_Exercise requirements_
Only lines that contain the word "inside" are to be returned from the data below.

--------------------

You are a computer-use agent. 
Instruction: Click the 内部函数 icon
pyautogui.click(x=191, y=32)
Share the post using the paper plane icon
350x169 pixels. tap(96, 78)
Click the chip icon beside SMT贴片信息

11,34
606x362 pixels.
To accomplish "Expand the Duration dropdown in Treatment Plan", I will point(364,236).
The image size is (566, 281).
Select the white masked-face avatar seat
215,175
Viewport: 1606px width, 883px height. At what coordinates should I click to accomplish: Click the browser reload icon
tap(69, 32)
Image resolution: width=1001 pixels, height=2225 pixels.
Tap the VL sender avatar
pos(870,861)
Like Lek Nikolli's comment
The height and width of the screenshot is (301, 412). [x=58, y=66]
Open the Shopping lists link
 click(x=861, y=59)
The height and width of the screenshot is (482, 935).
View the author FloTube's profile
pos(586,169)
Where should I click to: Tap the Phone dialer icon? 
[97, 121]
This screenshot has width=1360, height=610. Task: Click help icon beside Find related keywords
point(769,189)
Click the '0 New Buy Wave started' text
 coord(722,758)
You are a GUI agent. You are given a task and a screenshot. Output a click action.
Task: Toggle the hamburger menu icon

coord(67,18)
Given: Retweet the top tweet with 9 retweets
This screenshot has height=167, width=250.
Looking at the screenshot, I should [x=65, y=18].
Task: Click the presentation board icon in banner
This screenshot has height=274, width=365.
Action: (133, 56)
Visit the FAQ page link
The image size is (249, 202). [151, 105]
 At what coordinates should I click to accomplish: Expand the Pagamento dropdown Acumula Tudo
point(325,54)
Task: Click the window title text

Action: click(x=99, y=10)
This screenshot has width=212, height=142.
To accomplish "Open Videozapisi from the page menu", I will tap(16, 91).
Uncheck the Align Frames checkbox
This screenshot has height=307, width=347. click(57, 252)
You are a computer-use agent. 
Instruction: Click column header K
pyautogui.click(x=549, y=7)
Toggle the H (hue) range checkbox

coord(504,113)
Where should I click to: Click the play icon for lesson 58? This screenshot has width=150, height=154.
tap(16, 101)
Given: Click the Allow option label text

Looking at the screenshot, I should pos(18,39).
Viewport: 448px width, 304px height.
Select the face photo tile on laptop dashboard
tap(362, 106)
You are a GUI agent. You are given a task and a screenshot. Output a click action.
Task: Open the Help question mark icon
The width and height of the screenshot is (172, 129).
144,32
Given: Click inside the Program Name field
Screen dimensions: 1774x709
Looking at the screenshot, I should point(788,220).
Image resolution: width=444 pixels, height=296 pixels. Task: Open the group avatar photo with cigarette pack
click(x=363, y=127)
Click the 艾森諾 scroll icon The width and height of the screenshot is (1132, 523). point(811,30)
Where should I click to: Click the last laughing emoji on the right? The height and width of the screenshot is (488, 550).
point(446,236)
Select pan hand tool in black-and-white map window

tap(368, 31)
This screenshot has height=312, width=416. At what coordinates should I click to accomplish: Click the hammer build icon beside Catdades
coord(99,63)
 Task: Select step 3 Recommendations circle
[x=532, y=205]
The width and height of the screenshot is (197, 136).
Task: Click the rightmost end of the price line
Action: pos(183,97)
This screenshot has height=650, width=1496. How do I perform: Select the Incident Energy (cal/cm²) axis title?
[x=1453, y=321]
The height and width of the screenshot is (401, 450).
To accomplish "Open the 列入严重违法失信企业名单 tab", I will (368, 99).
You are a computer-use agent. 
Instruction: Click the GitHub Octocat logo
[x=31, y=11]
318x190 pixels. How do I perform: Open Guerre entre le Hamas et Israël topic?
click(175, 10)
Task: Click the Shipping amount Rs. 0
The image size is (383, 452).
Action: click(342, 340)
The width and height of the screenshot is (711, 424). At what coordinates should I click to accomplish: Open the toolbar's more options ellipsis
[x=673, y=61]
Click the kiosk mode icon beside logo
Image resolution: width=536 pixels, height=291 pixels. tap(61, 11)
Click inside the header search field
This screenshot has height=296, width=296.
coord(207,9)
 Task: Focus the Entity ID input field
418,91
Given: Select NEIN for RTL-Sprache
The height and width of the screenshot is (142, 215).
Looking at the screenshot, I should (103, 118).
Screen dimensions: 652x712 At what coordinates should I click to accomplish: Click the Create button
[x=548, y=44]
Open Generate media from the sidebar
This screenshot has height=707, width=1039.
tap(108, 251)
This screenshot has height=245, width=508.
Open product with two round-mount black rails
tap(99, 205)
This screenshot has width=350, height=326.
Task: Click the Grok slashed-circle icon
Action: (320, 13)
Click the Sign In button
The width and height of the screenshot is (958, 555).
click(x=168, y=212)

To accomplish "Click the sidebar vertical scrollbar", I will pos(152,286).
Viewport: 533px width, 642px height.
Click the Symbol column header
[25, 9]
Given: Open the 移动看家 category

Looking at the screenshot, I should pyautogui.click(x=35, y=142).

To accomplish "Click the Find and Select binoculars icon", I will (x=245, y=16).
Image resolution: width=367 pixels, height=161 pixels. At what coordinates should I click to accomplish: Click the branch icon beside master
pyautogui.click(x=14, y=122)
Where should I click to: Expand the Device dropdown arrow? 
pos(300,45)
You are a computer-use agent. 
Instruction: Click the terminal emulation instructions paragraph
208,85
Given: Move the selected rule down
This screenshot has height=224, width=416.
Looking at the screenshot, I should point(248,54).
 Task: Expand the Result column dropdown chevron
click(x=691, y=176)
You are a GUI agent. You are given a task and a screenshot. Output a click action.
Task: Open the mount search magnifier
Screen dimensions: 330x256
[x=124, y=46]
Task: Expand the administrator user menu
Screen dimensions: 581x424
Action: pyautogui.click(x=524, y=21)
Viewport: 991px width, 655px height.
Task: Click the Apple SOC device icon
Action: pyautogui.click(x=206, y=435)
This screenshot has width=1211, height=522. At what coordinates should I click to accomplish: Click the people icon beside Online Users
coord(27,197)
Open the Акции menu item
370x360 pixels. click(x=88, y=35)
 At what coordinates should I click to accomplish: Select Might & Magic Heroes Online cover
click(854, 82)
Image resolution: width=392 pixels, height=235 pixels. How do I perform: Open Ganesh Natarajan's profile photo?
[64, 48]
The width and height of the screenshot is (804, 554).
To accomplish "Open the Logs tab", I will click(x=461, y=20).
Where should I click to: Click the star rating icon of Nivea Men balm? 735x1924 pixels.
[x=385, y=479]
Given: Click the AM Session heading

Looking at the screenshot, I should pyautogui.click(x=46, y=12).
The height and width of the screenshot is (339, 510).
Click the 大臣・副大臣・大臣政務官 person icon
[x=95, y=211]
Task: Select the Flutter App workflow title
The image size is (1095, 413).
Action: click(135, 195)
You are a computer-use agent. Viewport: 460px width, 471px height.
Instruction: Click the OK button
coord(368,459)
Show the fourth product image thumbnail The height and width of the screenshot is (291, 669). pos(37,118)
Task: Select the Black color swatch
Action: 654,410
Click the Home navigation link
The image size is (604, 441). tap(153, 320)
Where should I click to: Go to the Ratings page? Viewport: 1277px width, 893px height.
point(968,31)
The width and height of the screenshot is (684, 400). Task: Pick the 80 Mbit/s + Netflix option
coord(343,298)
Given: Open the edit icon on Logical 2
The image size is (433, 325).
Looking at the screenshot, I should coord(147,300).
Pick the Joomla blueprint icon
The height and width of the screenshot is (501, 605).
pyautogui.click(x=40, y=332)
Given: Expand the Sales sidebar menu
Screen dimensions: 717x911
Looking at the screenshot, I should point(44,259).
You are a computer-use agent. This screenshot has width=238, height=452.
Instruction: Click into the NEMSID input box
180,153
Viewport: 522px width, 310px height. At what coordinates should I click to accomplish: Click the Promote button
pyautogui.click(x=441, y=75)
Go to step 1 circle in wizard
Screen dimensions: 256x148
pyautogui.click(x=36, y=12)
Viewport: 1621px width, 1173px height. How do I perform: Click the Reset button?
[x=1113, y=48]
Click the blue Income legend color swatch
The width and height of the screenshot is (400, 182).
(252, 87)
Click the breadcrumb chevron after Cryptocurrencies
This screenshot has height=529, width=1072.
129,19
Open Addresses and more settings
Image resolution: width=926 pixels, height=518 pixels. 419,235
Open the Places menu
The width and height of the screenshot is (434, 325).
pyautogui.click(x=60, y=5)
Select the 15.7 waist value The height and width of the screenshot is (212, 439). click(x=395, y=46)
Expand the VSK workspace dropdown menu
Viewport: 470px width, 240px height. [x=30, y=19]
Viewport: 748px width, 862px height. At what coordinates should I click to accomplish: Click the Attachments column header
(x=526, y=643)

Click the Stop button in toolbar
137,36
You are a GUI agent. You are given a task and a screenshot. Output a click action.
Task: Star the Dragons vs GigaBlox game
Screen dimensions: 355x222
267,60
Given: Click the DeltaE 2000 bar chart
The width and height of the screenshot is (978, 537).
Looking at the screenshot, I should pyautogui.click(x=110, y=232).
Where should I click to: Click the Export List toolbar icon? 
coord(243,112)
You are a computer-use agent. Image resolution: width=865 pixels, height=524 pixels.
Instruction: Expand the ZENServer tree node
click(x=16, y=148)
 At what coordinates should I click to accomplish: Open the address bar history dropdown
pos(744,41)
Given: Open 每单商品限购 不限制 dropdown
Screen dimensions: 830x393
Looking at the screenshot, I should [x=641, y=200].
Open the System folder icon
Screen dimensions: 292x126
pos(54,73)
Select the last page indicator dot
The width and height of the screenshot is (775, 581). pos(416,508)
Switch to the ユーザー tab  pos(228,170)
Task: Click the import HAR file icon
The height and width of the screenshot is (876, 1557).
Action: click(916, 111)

--------------------

_Reply to the task_
Given: Click inside the Program Name field
Click inside the header search field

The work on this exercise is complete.